Every condotel project is able to generate certain revenues and profit through the operation and so the guaranteed return is supposed to be covered by the operation. However, in case of high guaranteed return and weak market conditions.
Is the developer offering guaranteed returns?
Guaranteed returns are a method of increasing attractiveness of the potential investment in the product. They help buyers to make purchasing decision, limiting their risk of cash flow. It is often used for products less familiar to buyers such has condotel or second home residences. From Developer view point, every condotel project is able to generate certain revenues and profit through the operation and so the guaranteed return is supposed to be covered by the operation. However, in case of high guaranteed return and weak market conditions, the developer will need to top up on the guaranteed amount with its own equity (or additional loan). A typical operation should be able to generate 5% – 7% return of the initial cost, for any guaranteed return higher than that, or during start-up period, there is a considerable risk of negative operational net profit, after the guaranteed has been paid.
Lenders of condotel projects should carefully check whether the developer has successfully planned a proper sinking fund to cover the guaranteed returns in their Feasibility Plan.
Does the unit design fit the business model?

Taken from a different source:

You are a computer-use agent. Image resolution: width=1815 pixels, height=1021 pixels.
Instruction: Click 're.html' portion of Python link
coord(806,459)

For a traditional 4 star resort the room size could vary from 27 sm – 32 sm and for a five star resort the room would be a minimum of 35 sm up to 42 sm or more in case of a luxury positioning. Condotels however, typically have more of a residential feel, with larger room sizes compared to typical hotels, usually offering units that could start form 55 sm. There are several implications of larger units in the business model. First of all it will be related to operational issues. Large units require more costs without necessarily generating more revenues. The selling price per unit also increases considerably when the unit size is large, making it harder for developers to achieve the guaranteed returns if the rental price does not increase by the same amount. Facilities offered also play a very important role in the business model, when a lack of facilities lead to weak operations and too many facilities lead to high costs that are difficult to recover from operations.
Has the developer carefully considered future supply?
In developing countries the barrier of entry are relatively low for developers. It is easy for projects to obtain approvals and the development can take place faster compared to more mature markets. That leads to, in several cases, high market volatility due to shorter market cycles, with supply catching up fast to demand imbalances but there also is a greater risk of oversupply. A proper Market Study should be performed to truly analyse the future supply and plan accordingly.
Has the developer implemented a proper rental pool contract with the unit buyers?
One very common mistake in condotels is the developer’s focus on short term sales, without properly planning for future operations. Developers often are not able to foresee future problems related to operation since they have never been involved with hotel businesses. This can causes issues related to the use of the units after opening and create situations where the unit owners are renting units independently and at different prices compared to the central operation. This will cause severe challenges to the revenue stream and could compromise the whole feasibility of the project. Also the use of facilities by the unit owners should be well planned from the beginning.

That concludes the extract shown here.